Evaluation of Polyethylene Glycol-Based Antimicrobial Coatings on Urinary Catheters in the Prevention of Escherichia coli Infections in a Rabbit Model.

Abstract

Introduction and Objective: Catheter-associated urinary tract infections are a major cause of patient morbidity and mortality. Despite many attempts to design biomaterials that might reduce the risk, none has had a profound impact on reducing the incidence of this most common nosocomial infection. Recent in vitro work, however, has shown promise for a silver-based biomaterial coating composed of methoxylated polyethylene glycol 3,4-dihydroxyphenylalanine (mPEG-DOPA3) in reducing uropathogen attachment and biofilm formation. The aim of this work was to investigate whether these results translate into a meaningful impact on infection development and bacterial adherence in an in vivo rabbit model. Materials and Methods: New Zealand white rabbits were randomized into groups of 12 and had the following catheters inserted: Group 1-uncoated polyurethane, Group 2-Coating A (mPEG-DOPA3 + 2 mg/mL AgNO3), and Group 3-Coating B (mPEG-DOPA3 + 10 mg/mL AgNO3).
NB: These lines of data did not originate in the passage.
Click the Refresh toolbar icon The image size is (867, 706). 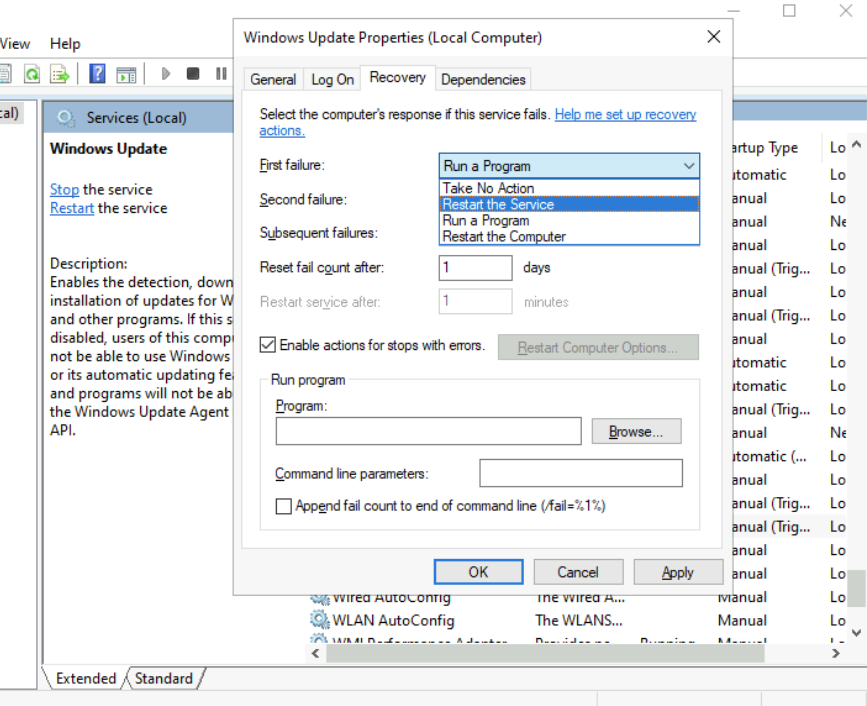[x=32, y=74]
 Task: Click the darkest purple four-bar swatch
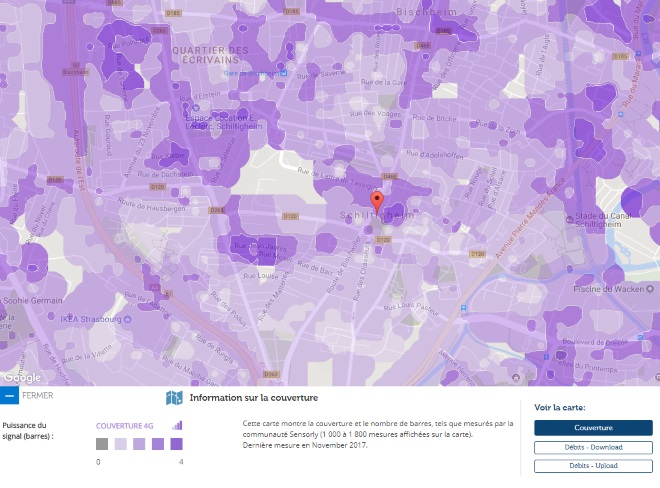tap(176, 444)
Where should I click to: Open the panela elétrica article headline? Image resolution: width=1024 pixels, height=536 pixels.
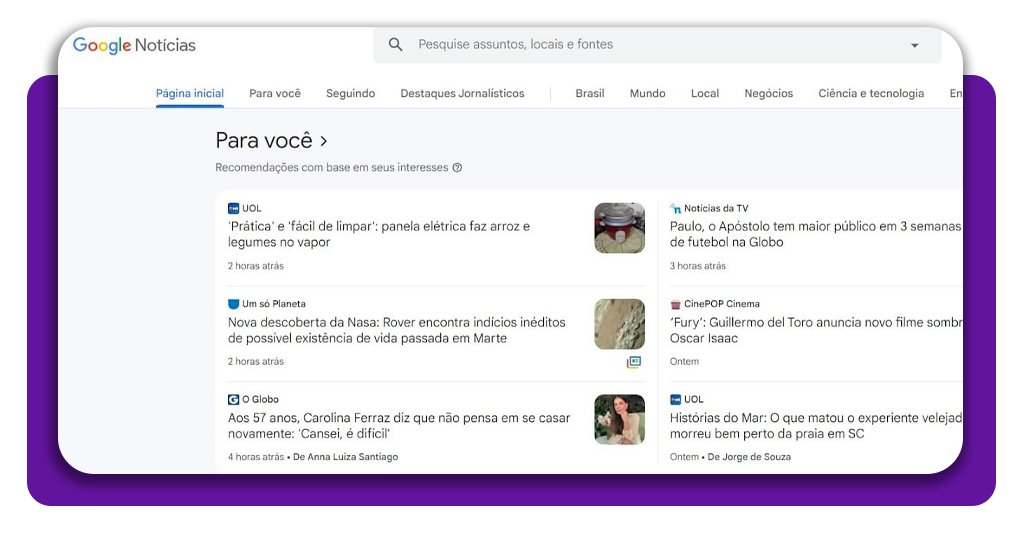(378, 234)

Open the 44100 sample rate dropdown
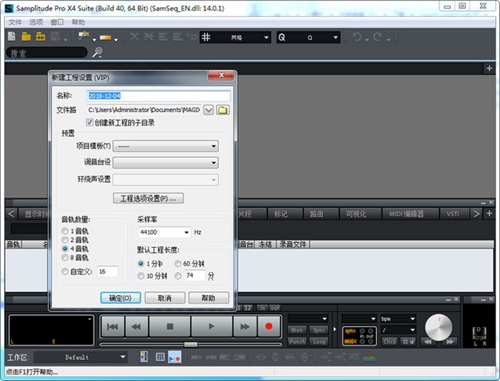(x=164, y=232)
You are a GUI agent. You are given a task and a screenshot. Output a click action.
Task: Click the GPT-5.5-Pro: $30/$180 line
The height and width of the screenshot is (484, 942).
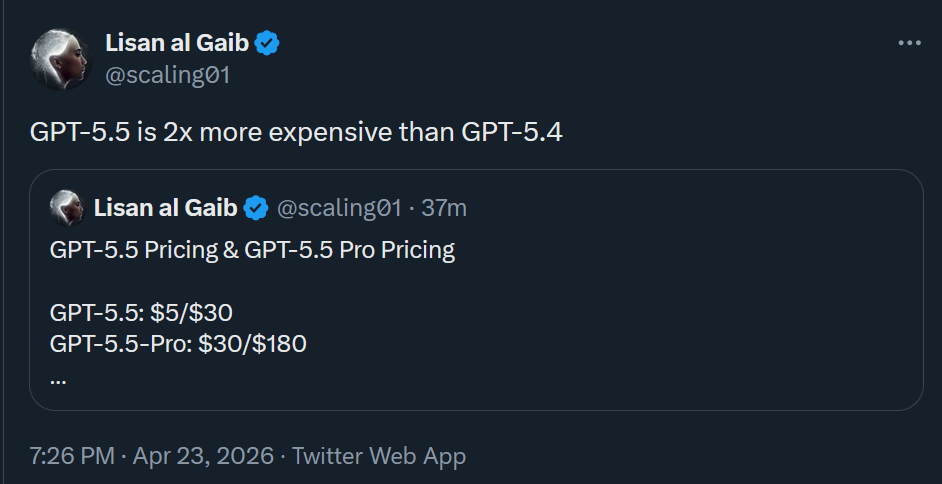178,345
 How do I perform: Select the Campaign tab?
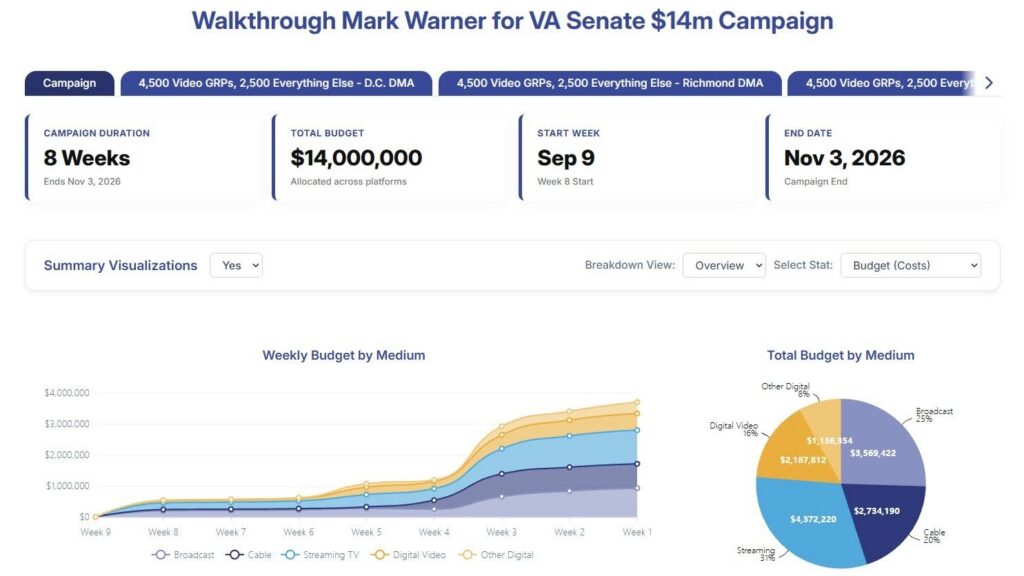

Each rabbit was challenged with 108 colony-forming units of Escherichia coli GR-12 instilled directly into the bladder at the time of catheter insertion and urine was monitored over 7 days for bacterial counts. Catheters were retrieved and evaluated for encrustation and attachment analysis, and tissues collected for histopathologic characterization and bacterial invasion. Results: Urinary bacterial colony counts were lower among rabbits in the Coating A group vs controls (4/11 vs 10/12, respectively) (p = 0.029), and there were fewer rabbits with invasive infections (3/12 vs 9/12, p = 0.02). More encrustation was observed among animals in the Coating B group vs controls (7.22 vs 2.69 mg/cm2, p = 0.033). There were no significant differences in tissue effects between groups. Conclusions: The use of a mPEG-DOPA3 urinary catheter coating effectively reduced urinary pathogen counts, while not causing adverse tissue effects in this model. Further clinical evaluation is warranted.